— What you will do —
The data below holds a line containing "881. BONAPARTE (N.), Republicans" and a line containing "998. BURR'S (A.)"; please quote exactly those two lines and every line between them, and nothing else.

— Source records —

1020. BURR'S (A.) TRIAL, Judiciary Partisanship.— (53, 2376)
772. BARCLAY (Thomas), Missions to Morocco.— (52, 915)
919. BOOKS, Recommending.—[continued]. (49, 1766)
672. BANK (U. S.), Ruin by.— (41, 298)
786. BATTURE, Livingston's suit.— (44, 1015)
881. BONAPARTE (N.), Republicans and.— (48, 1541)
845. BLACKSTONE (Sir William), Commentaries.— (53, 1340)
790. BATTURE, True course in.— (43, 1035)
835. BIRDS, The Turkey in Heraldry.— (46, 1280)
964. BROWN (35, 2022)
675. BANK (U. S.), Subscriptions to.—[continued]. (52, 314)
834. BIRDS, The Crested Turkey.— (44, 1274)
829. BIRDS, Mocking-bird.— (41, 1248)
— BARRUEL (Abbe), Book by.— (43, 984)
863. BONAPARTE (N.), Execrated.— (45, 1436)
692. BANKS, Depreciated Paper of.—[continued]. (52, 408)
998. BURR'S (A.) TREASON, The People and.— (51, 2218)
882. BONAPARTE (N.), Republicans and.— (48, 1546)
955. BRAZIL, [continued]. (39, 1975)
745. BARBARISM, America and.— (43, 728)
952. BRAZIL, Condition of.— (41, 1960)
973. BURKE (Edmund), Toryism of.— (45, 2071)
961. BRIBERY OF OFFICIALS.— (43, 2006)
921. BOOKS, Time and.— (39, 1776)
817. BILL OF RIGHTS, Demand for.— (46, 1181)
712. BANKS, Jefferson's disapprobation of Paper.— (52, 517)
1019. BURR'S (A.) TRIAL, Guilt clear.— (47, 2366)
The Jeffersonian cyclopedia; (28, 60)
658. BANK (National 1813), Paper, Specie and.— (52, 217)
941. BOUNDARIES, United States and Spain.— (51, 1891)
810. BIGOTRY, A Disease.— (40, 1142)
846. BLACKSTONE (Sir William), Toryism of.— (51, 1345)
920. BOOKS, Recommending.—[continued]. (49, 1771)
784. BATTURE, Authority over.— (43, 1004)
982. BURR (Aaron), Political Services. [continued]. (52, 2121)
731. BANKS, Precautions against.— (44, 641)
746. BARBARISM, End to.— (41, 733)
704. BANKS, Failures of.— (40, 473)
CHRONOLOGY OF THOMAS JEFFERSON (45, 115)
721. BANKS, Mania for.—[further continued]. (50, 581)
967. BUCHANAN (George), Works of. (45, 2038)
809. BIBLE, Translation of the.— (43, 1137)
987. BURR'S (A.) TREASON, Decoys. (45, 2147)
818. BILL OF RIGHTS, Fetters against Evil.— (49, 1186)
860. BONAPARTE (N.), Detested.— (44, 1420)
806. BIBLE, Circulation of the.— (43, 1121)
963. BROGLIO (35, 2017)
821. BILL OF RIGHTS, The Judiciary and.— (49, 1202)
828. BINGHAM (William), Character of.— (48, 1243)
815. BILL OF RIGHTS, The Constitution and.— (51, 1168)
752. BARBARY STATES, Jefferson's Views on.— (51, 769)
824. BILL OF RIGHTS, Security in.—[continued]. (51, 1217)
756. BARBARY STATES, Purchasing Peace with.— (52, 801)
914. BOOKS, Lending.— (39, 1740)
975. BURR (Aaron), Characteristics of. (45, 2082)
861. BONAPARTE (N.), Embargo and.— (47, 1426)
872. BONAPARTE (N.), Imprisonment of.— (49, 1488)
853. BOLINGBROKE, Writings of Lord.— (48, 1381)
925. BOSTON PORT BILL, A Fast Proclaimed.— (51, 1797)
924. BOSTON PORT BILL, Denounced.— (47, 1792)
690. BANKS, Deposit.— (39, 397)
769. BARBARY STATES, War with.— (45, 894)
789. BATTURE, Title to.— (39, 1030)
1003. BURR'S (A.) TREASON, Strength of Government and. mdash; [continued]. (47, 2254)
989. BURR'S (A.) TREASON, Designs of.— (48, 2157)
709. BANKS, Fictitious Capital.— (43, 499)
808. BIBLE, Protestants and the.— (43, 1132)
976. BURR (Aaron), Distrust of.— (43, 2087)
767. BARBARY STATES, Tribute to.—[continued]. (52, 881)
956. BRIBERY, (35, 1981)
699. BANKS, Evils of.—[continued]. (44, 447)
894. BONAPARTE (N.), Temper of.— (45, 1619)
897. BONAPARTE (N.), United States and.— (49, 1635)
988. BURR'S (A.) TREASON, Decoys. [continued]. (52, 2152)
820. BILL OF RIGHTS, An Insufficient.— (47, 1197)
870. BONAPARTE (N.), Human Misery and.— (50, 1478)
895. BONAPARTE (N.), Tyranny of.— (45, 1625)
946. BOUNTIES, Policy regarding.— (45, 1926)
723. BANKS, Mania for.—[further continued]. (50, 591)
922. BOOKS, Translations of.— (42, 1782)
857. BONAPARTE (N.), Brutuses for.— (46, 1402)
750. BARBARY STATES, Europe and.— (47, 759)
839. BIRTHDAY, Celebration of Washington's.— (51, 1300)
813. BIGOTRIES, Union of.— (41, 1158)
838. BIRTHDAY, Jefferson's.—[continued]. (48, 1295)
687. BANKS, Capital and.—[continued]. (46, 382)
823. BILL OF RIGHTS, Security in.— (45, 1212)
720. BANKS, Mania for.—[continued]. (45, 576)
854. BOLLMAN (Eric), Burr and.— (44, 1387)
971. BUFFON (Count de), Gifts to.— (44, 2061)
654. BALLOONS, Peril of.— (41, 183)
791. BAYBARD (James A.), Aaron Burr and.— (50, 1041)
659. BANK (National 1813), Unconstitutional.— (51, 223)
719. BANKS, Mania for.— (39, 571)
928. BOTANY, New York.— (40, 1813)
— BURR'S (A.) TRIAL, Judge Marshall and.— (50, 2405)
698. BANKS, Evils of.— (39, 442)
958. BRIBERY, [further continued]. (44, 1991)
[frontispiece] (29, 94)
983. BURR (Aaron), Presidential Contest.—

— Exercise result —
881. BONAPARTE (N.), Republicans and.— (48, 1541)
845. BLACKSTONE (Sir William), Commentaries.— (53, 1340)
790. BATTURE, True course in.— (43, 1035)
835. BIRDS, The Turkey in Heraldry.— (46, 1280)
964. BROWN (35, 2022)
675. BANK (U. S.), Subscriptions to.—[continued]. (52, 314)
834. BIRDS, The Crested Turkey.— (44, 1274)
829. BIRDS, Mocking-bird.— (41, 1248)
— BARRUEL (Abbe), Book by.— (43, 984)
863. BONAPARTE (N.), Execrated.— (45, 1436)
692. BANKS, Depreciated Paper of.—[continued]. (52, 408)
998. BURR'S (A.) TREASON, The People and.— (51, 2218)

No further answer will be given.